**Required action**
An exact copy is required of every line from the one with "Where should I click to: Click" through the end of the data below, and the pictures must stay out of it.

[Items from a data source]

----

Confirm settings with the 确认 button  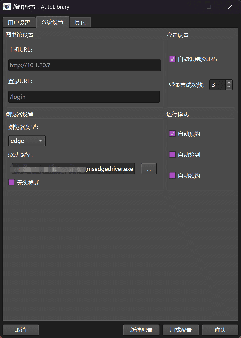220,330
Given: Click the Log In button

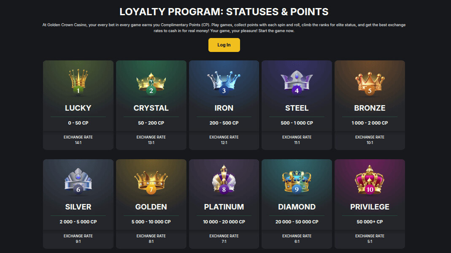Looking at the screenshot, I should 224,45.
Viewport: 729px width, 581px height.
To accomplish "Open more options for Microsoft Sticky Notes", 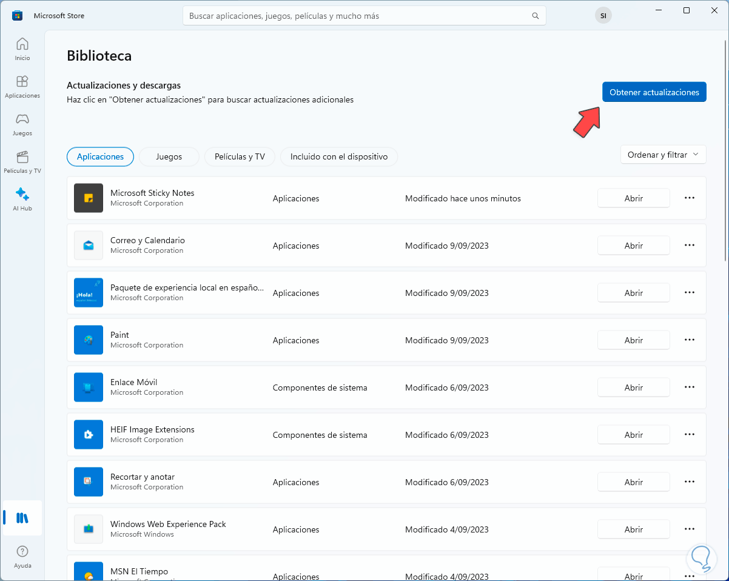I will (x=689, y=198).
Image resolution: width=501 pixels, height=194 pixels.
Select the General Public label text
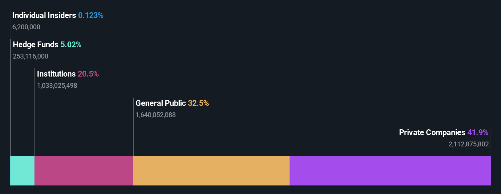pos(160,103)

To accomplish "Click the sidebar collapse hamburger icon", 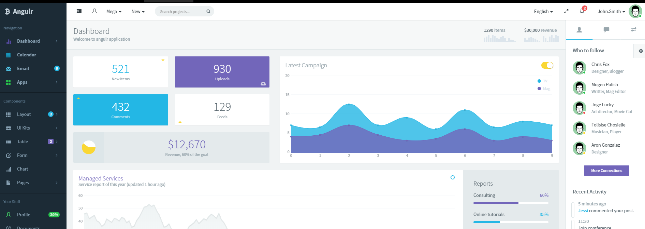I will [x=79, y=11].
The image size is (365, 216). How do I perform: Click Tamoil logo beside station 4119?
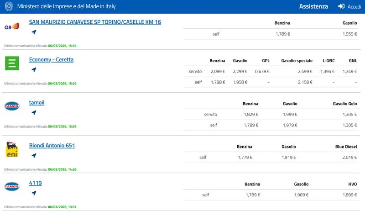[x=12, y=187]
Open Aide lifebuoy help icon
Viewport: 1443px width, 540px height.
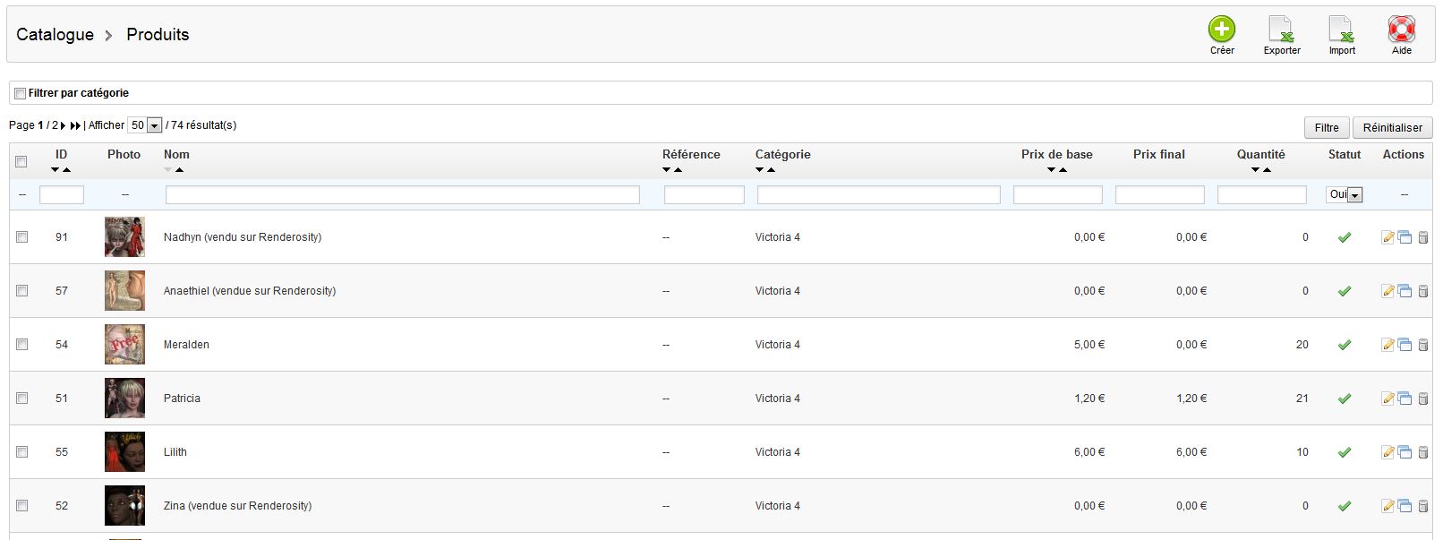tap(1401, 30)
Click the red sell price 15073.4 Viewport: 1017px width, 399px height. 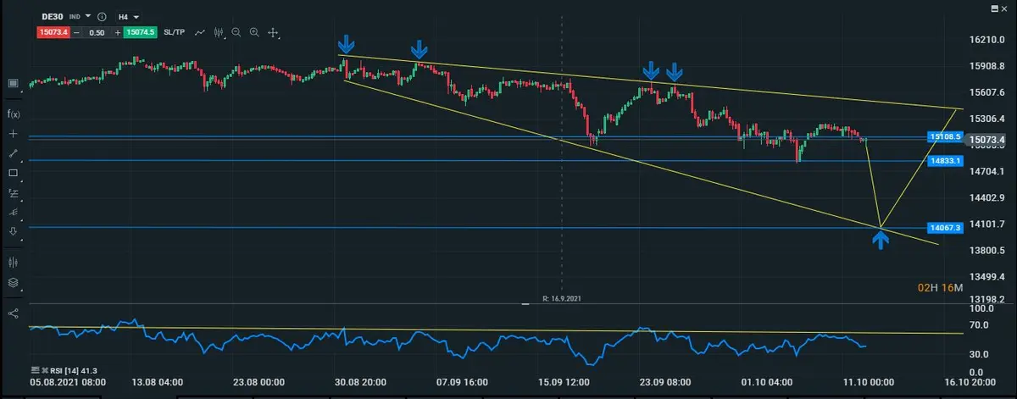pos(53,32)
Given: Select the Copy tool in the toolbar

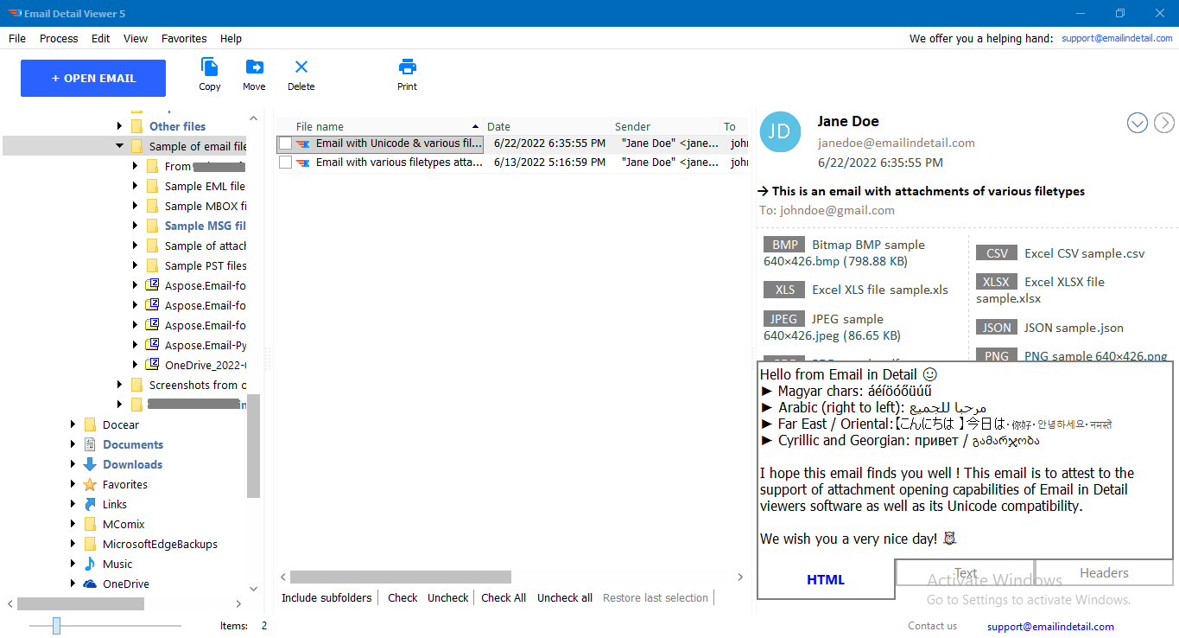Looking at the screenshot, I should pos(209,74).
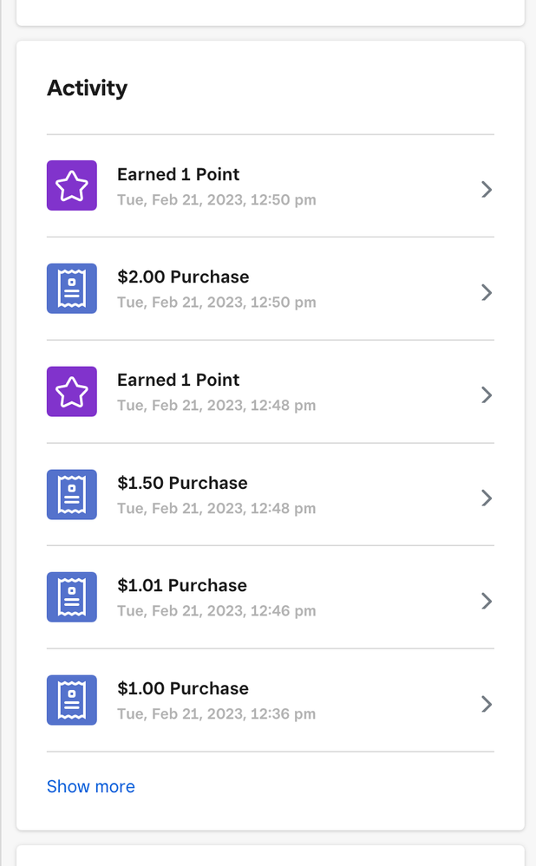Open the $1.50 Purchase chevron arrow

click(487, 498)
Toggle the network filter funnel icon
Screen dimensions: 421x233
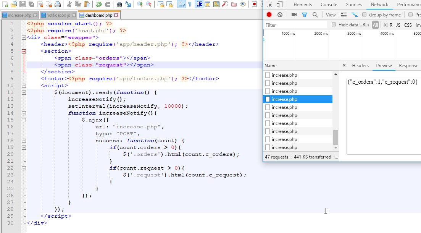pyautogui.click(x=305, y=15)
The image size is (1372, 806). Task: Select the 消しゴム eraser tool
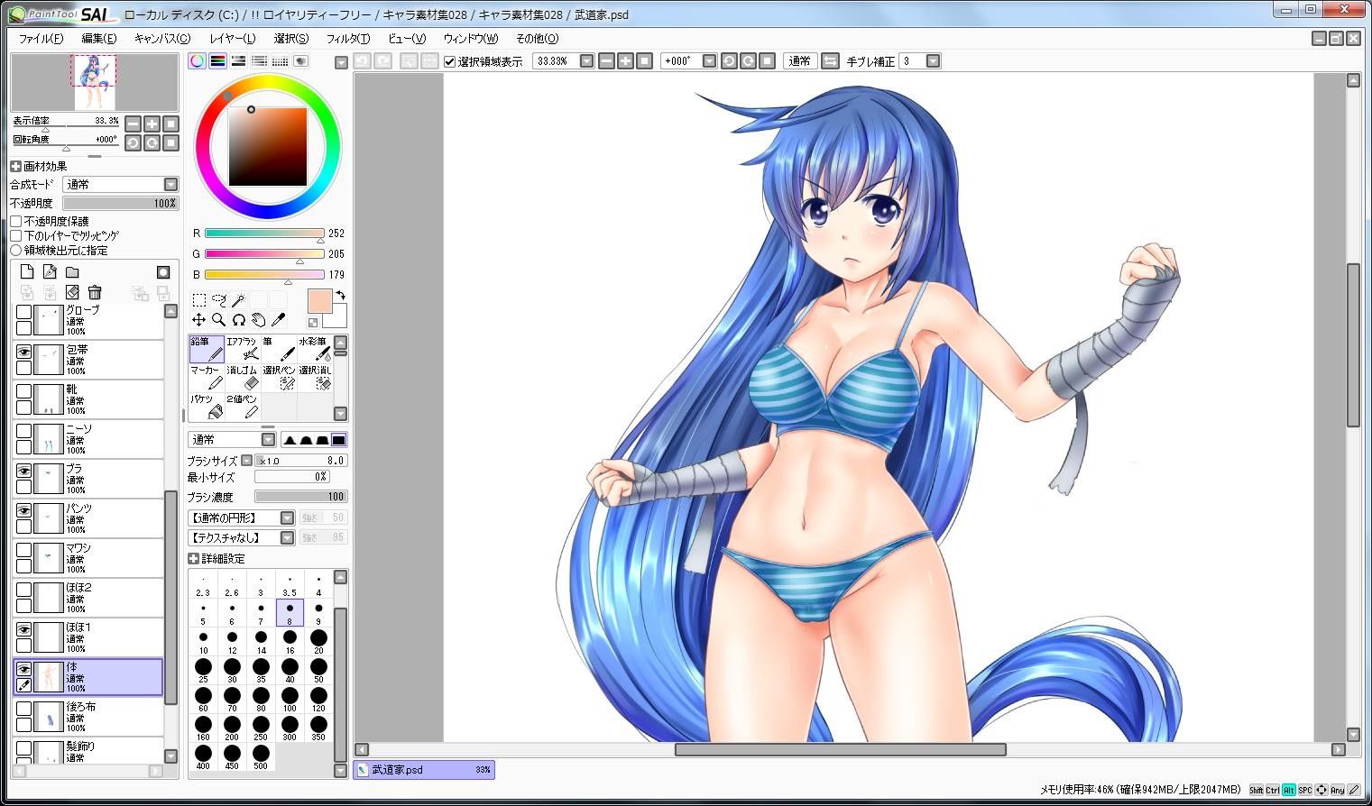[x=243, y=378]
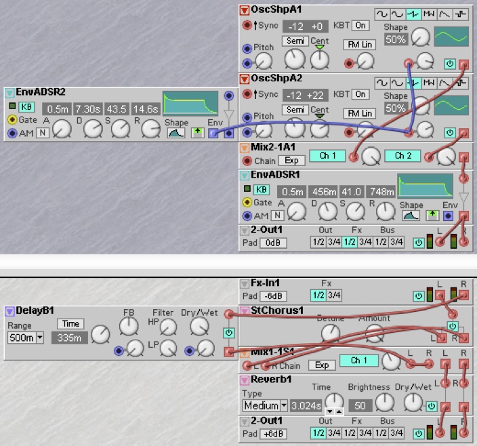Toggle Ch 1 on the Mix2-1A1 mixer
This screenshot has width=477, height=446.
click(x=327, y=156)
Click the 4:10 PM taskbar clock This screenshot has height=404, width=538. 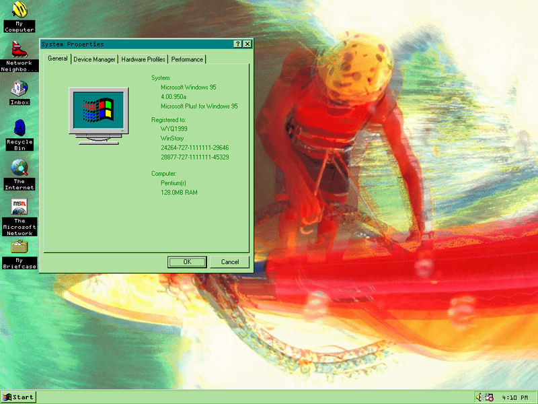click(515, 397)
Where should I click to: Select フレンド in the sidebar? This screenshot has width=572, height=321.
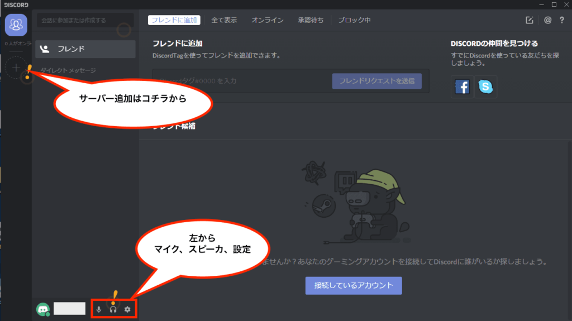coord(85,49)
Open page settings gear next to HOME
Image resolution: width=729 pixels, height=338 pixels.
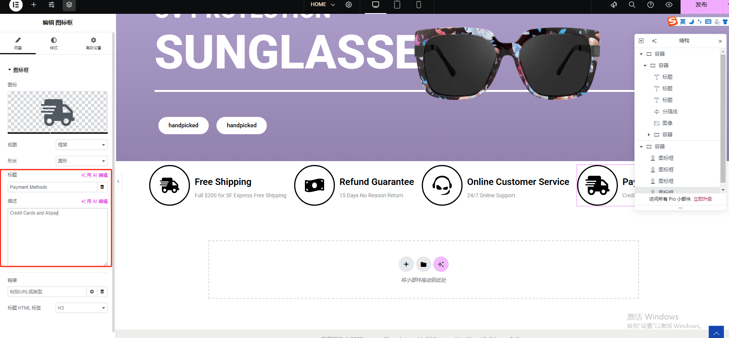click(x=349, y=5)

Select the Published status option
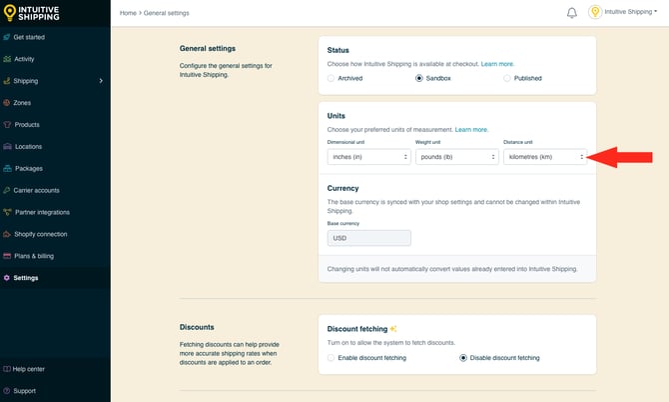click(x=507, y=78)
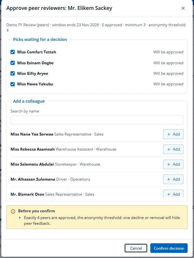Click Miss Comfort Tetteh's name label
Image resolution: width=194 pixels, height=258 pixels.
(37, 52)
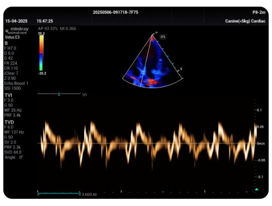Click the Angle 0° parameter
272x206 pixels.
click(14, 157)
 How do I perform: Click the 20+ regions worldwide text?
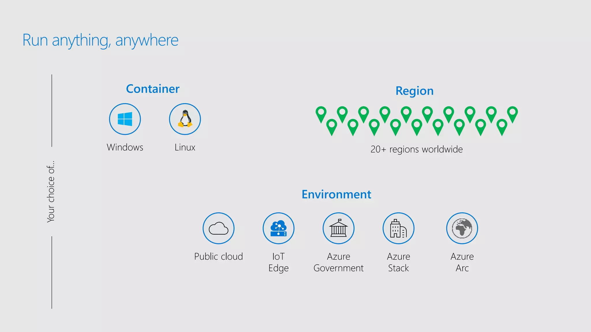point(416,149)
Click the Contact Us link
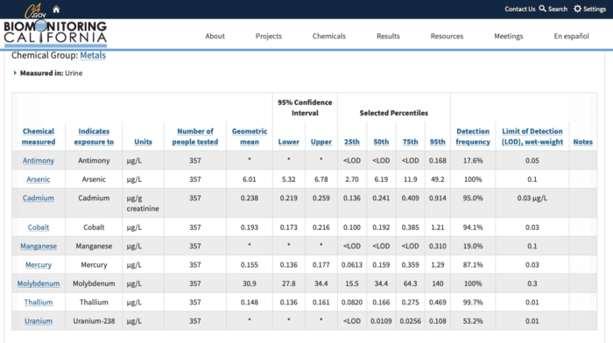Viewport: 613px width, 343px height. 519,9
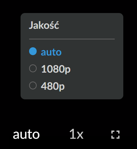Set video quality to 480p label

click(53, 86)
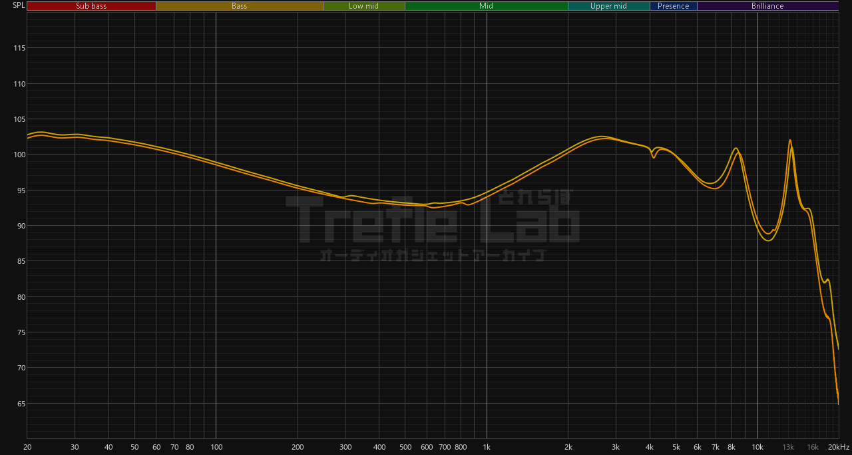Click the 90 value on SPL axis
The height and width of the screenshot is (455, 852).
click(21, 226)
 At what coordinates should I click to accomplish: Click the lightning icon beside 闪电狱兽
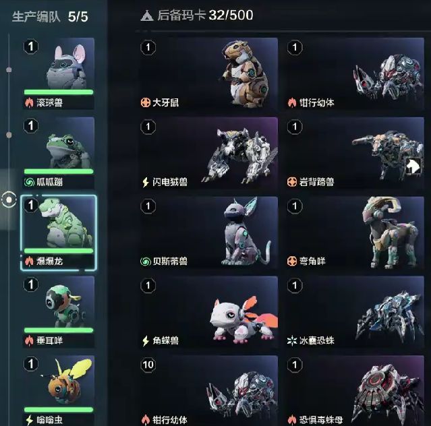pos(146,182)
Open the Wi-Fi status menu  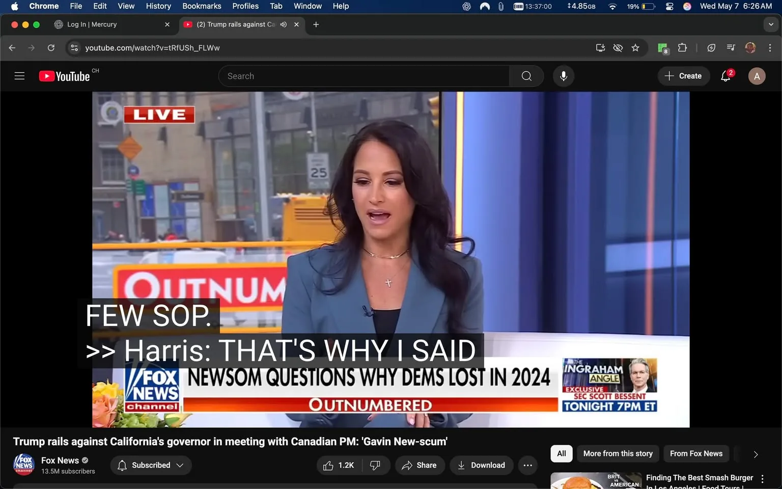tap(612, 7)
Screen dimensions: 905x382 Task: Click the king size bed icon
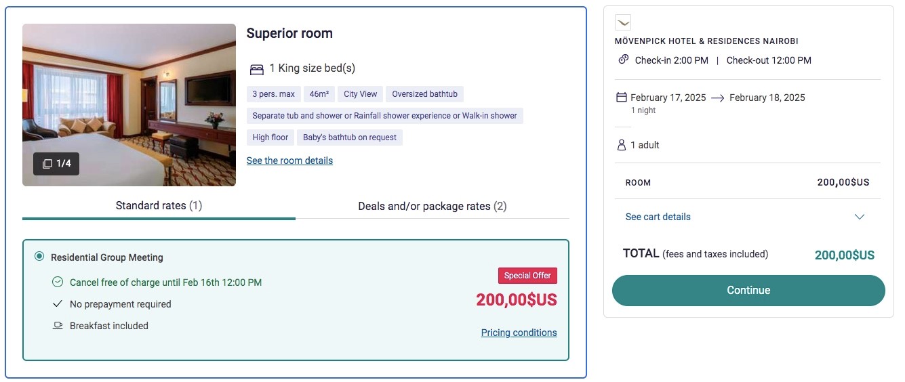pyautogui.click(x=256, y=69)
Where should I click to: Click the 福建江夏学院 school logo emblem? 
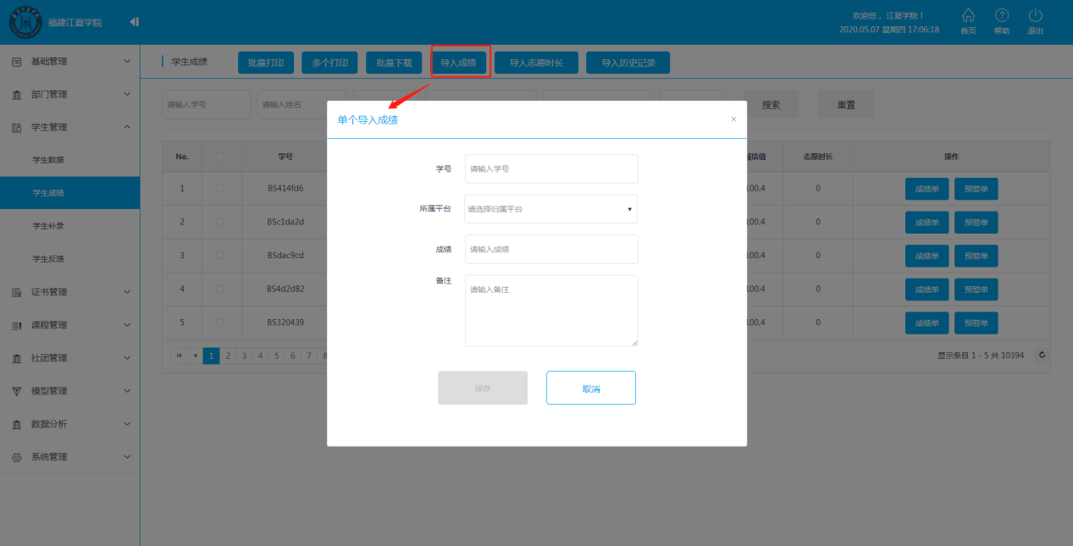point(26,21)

----

**Output for this exercise**
Where should I click to: Click the 福建江夏学院 school logo emblem? 
point(26,21)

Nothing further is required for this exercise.